Karadeniz’e doğru bir gidin hele. Olmadı mı? Bulamadınız…
Şimdi her şey değişmiş. Dün aradaydık. Köyün
evleri birkaç kat fazlalaşmış. Pek Polanyalı göremedim. Evler butik otel,
pansiyon, restaurant olmuş. Kocaman tabelaları var. İsimler yabancı. Bu
isimlerden anladık Polenezköy’de olduğumuzu.
Haa… unutmadan… Gelirken Acarlar rezaletini
gördük. Vahşet… Ormanı bitirmişler. Hiçbir güç dur diyemedi. Nedense STK ‘lar
da sessiz kaldı. Dilerim katlettikleri orman bir gün hesabını onlardan sorar.
Benim gibi korkaklar bu lafları eder, kurtulurlar…
Bu kasvetli, karamsar fotoğraf size İstanbul’un
hangi köyünü çağrıştırıyor? Hani… öngörünüze
yardımcı olmaya çalışıyorum. Neresi olabilir?
O yıllarda yolu yoktu demiştim. Sabah Galata
Köprüsünden ilk vapura bindik. Vapur
yavaş. O iskele, bu iskele derken saat 10’da falan Beykoz’a vardık.
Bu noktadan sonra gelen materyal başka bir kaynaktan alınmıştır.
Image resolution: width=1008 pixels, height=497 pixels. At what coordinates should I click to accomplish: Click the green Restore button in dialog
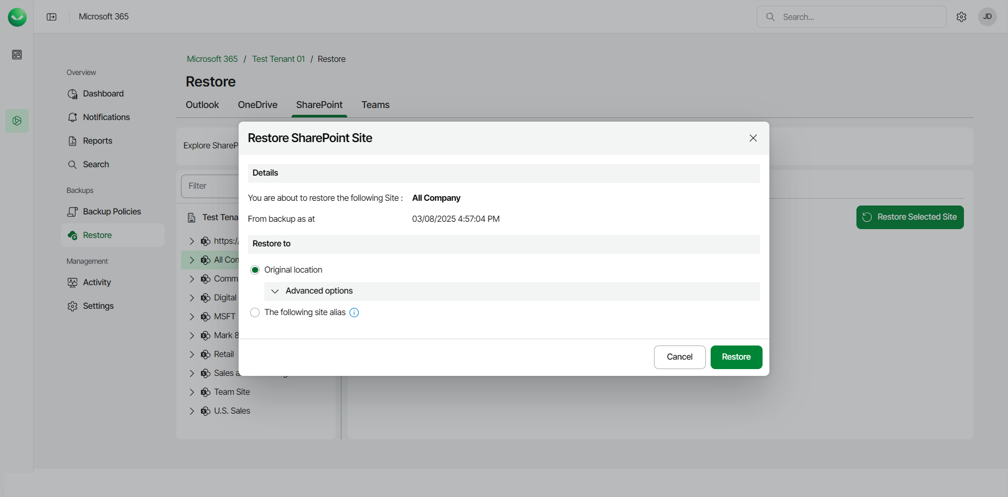click(x=736, y=357)
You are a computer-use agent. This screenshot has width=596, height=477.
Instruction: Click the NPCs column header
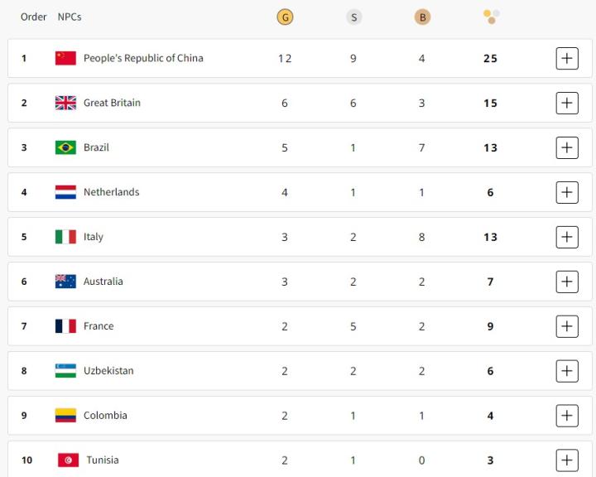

Dört-beş
arkadaştık. Biraz kumanya aldık. Yol-iz
bilmiyoruz. Sorduk şöyle gidin dediler. Yola koyulduk. Saatler geçti,
gidiyoruz. Fundalıklar arasından, bazen iri ağaçların gölgesinde.
Bazen çeşmeye rastlıyoruz. Kana kana su içiyoruz.
Yanımızda matara yok, yedeğimize su alamıyoruz. Hava sıcak, ağzımız köpürüyor.
Köyün halkını merak ediyoruz. Hepsi Polonyalı imiş. Sanki uzaylı gibi. Bir
görelim hele, nice insanlardır. Türkçe biliyorlar mı acaba? Bizi görünce ne
yaparlar? Belki de bizden korkarlar, ha..! Ya da çevremize toplanır öğlece
bakarlar. İpucunu alınca nasıl da buldunuz. Evvet… Polenezköye gidiyorduk.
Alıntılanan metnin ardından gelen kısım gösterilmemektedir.